#### [TASK STATEMENT]
Restate the records that follow word for word; no pictures should appear.

SOURCE INFORMATION: Begin

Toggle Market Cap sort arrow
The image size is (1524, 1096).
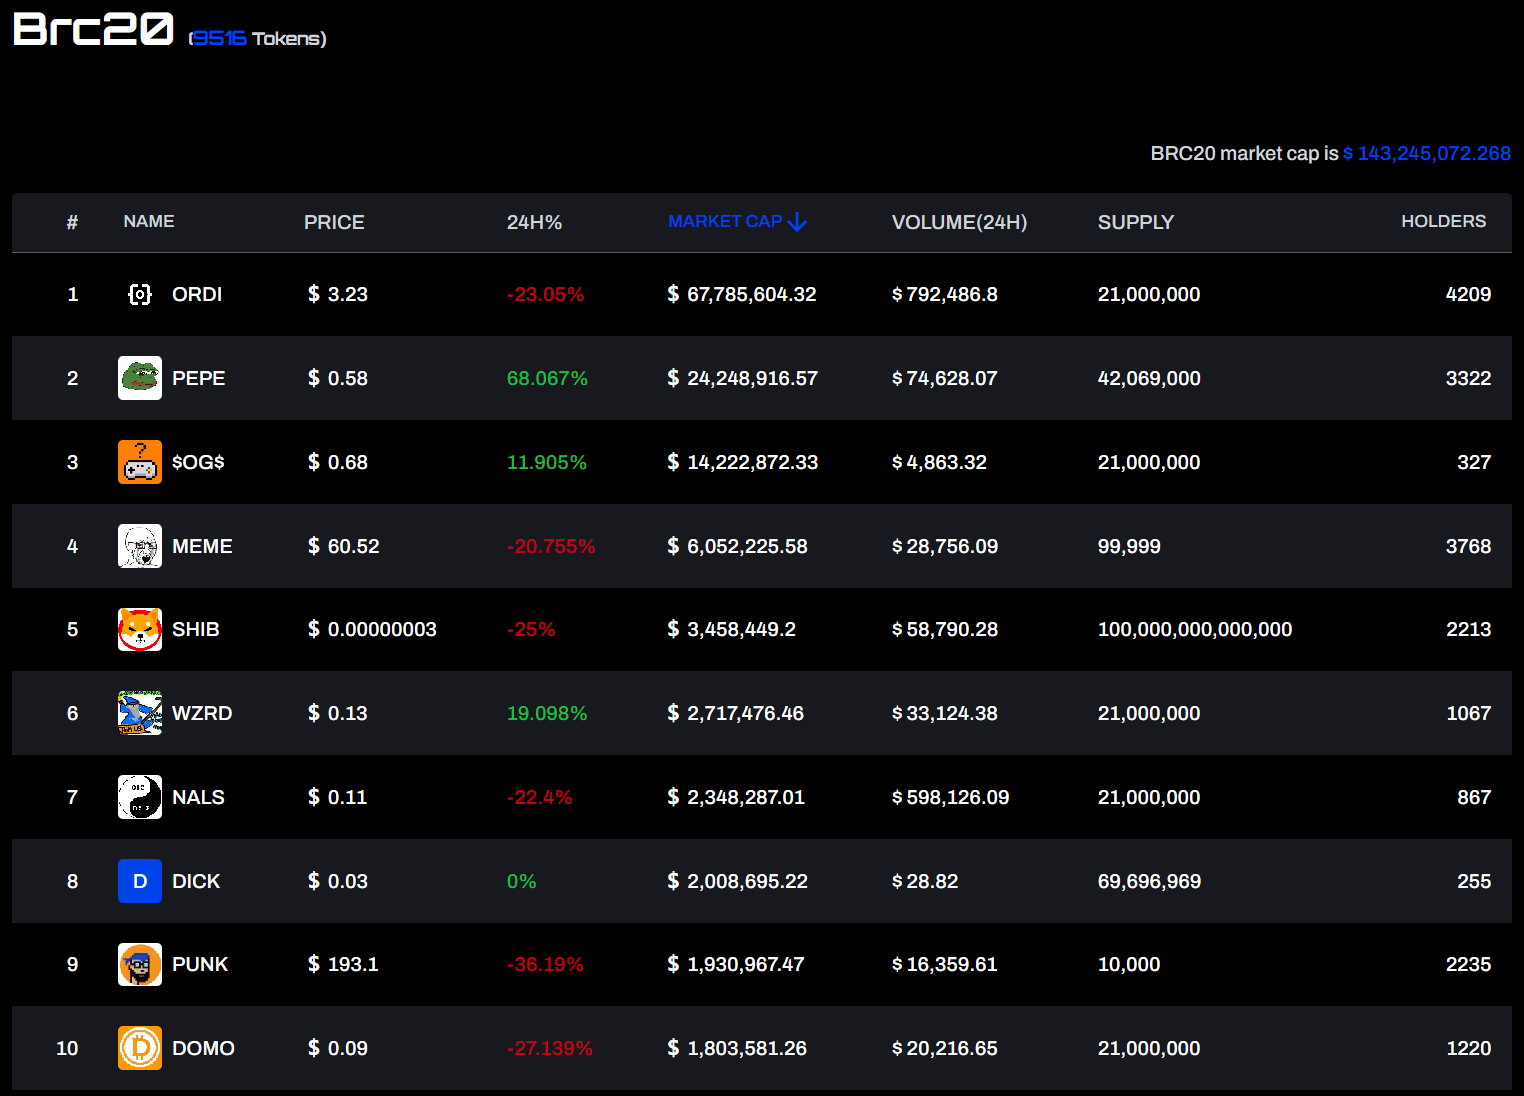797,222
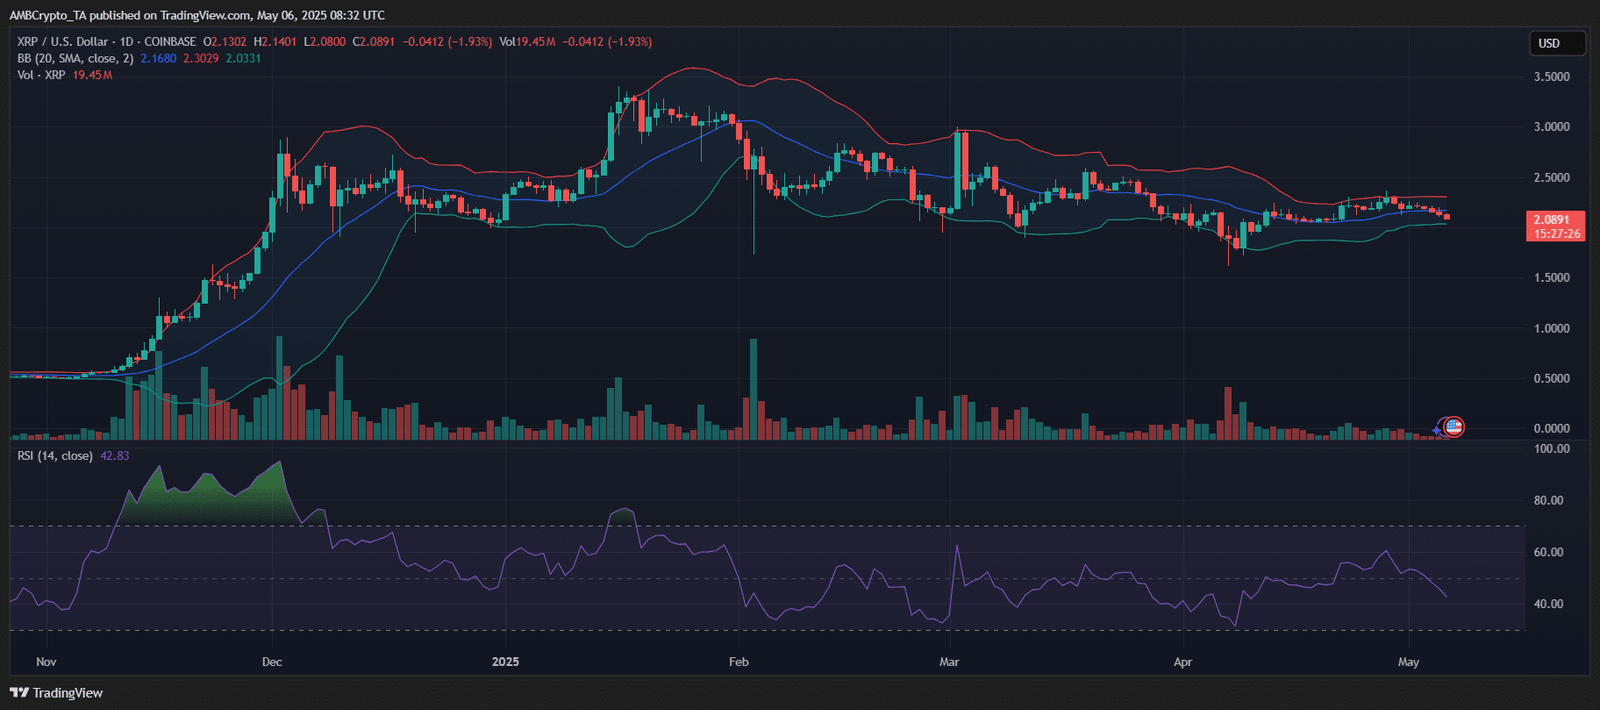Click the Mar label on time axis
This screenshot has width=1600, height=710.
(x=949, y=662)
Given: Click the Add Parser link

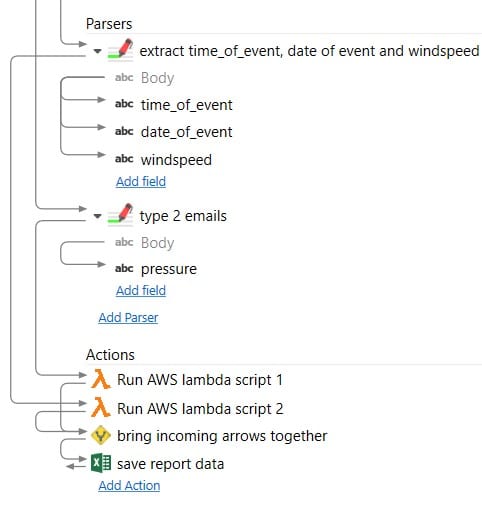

SOURCE INFORMATION: End

#### [THE ANSWER]
Toggle Market Cap sort arrow
The image size is (1524, 1096).
797,222
Click the Mar label on time axis
This screenshot has width=1600, height=710.
(x=949, y=662)
Given: Click the Add Parser link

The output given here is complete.